Today's installment of campaign-related news items from across the country.
* In Iowa, the latest Des Moines Register/CNN/Mediacom poll found Pete Buttigieg leading the Democratic field with 25% support, followed by Elizabeth Warren at 16%, and Bernie Sanders and Joe Biden tied at 15% each. The next closest competitor was Amy Klobuchar with 6%. The Iowa caucuses, for those keeping track, are 77 days away.
* Late last week, state lawmakers in North Carolina unveiled a new congressional district map to be used in next year's elections, following state court rulings that struck down the old one. This new version is likely to endanger two incumbent Republican members of Congress, but for Democrats in North Carolina, the map is still too gerrymandered.
* In Nevada, the latest Fox News poll found Biden leading the Democratic field with 24%, followed by Warren and Sanders who were tied for second with 18% each.
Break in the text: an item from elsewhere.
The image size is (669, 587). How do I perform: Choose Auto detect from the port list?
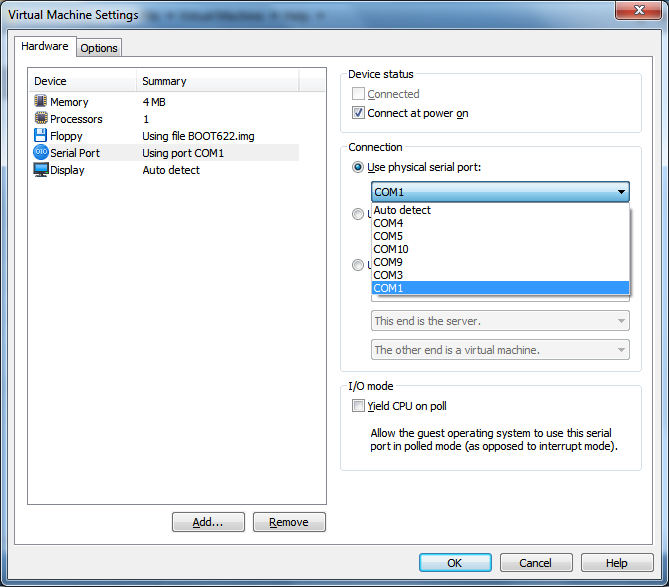coord(402,210)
Buttigieg, in fourth place in the poll, was further back with 8%.
* The same poll showed Biden and Sanders leading Donald Trump in Nevada by seven points in hypothetical match-ups, while Warren led Trump by three points.
* Kamala Harris' presidential campaign was in need of some good news, and over the weekend, she got some, picking up an endorsement from the United Farm Workers.
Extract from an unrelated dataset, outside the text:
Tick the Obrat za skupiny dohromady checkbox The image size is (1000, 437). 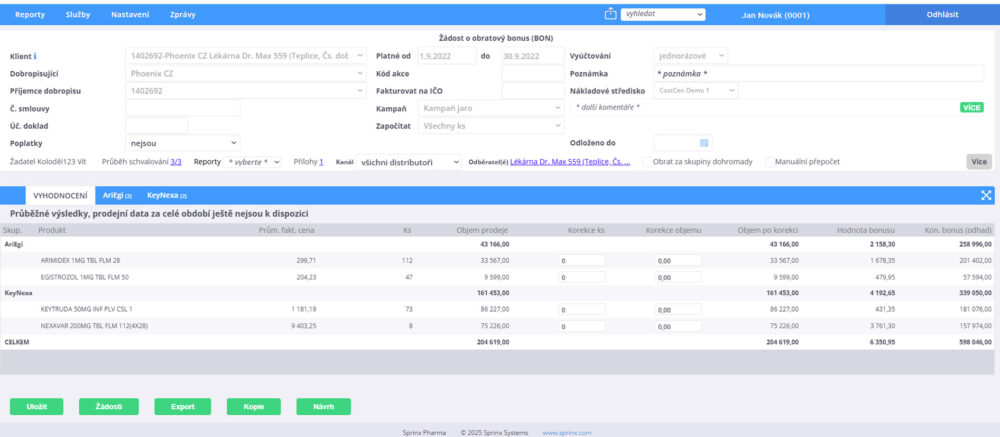pyautogui.click(x=648, y=161)
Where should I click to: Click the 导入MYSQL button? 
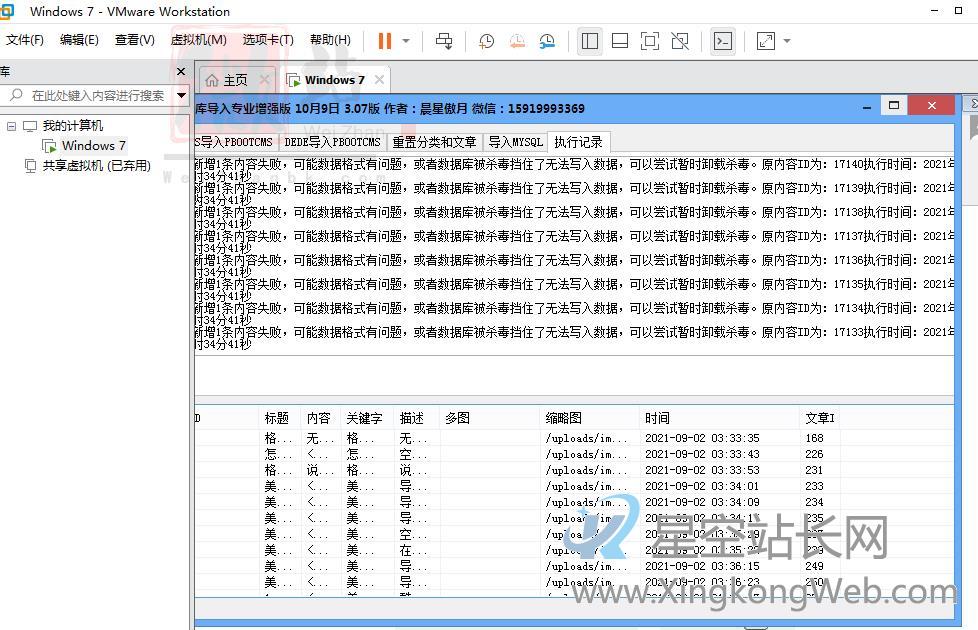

* As former New York City Mayor Michael Bloomberg moves closer to a possible presidential campaign, he apologized yesterday for having backed a "stop-and-frisk" policy during his tenure.
* Speaking of Bloomberg, the filing deadline for New Hampshire's presidential primary was last week, and the former mayor did not file to compete in the contest.
* State law in Florida allows the sitting governor's party to have its candidates' names appear first on general-election ballots. Democrats sued, arguing the law gives Republicans an unfair election advantage, and on Friday, a federal judge agreed, striking down the law. Florida officials have vowed to appeal.
* And former President Barack Obama spoke Friday night to a group of progressive donors, and warned his party's presidential candidates about alienating a general-election audience. "I think it is very important for all the candidates who are running at every level to pay some attention to where voters actually are and how they can actually think about their lives," Obama said. He added, "The average American doesn't think we have to completely tear down the system and remake it. They just don't want to see crazy stuff."